Increased education about mental illness would help teens everywhere

November 8, 2017

Most nights, I fall asleep thinking about all the awkward things I’ve done in the past. I’m constantly worried that my friends think I’m annoying or secretly don’t like me. In first grade, my teacher had to have a meeting with me every morning so I knew what the schedule was for the day, and in fifth grade, I cried myself to sleep every night because I didn’t like my new school. This is what it’s like for me, living with anxiety.

Anxiety is something I’ve dealt with my entire life. Most of the time, it’s manageable. More often than not, I’m able to put mind over matter and remember that my anxiety is not reality. However, that’s not always the case. I still cry myself to sleep some nights, and my hands are in a constant state of shaking. A few years ago, I went through a time where my anxiety became unmanageable, and I had to go to therapy for it.

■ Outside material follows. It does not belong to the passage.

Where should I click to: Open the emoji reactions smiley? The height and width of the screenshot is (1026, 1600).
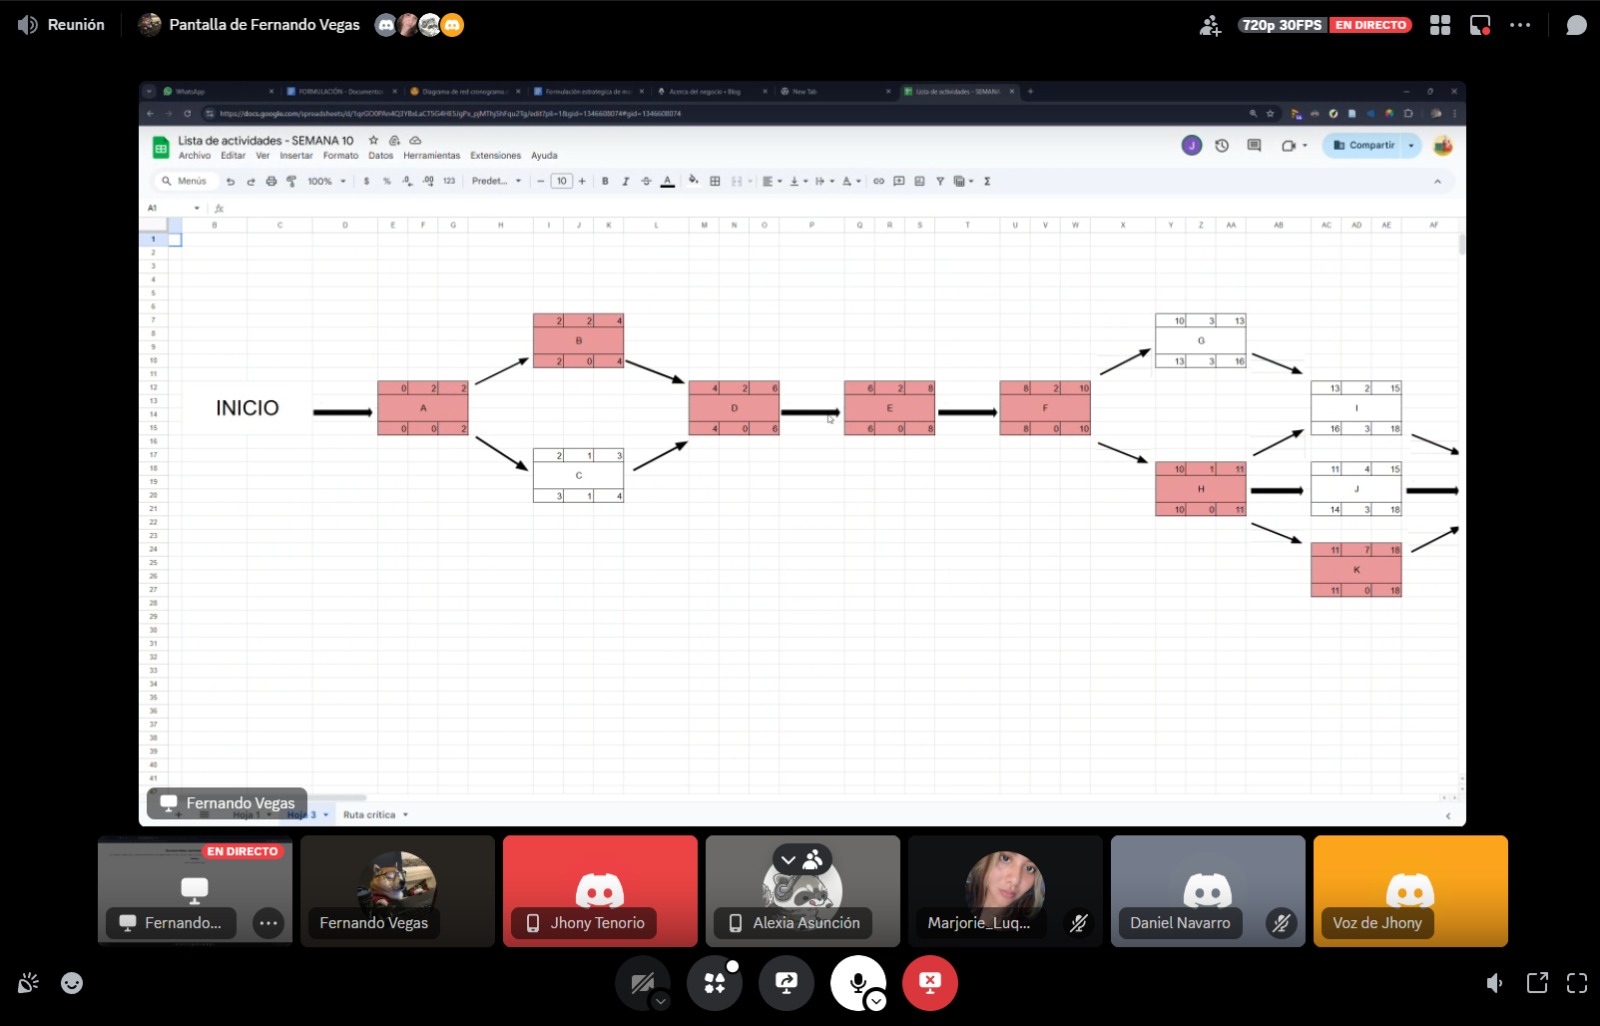[72, 983]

This is not something I talk about a lot, and only my closest friends know how much I struggle from it.

It’s not uncommon for me to hear stress and nervousness being compared to anxiety, or hear a friend say something along the lines of, “This math homework gave me an anxiety attack last night.” These thoughtless comparisons never fail to rub me the wrong way. In my mind, being stressed and nervous are things that come with the human condition, things that everyone deals with. More often than not, stress is something that we place on ourselves. We procrastinate, we overschedule, and we undersleep. Stress is a choice. Anxiety is not. To compare my mental illness to the insignificant stressors of everyday life feels to me like you are writing off something that has control over my life.

This article was not easy for me to write. I try to keep issues like this as hidden as possible not because I’m ashamed of my mental health, but because it can often feel like society is. There are six different types of anxiety, and 25% of American teens deal with anxiety every year, but anxiety and other mental health problems are rarely, if ever, discussed. Mental health is a notoriously stigmatized topic. It is difficult for those who don’t suffer from mental illness to understand how these afflictions can impact those who do deal with them on a daily basis. This stigmatization can also isolate those dealing with mental illness. I am fortunate to have family and friends that are incredibly supportive and understanding of the things that I struggle with every day, but many teens simply aren’t that lucky.

In a world where awareness is more important than ever, mental health is increasingly being put on the back burner.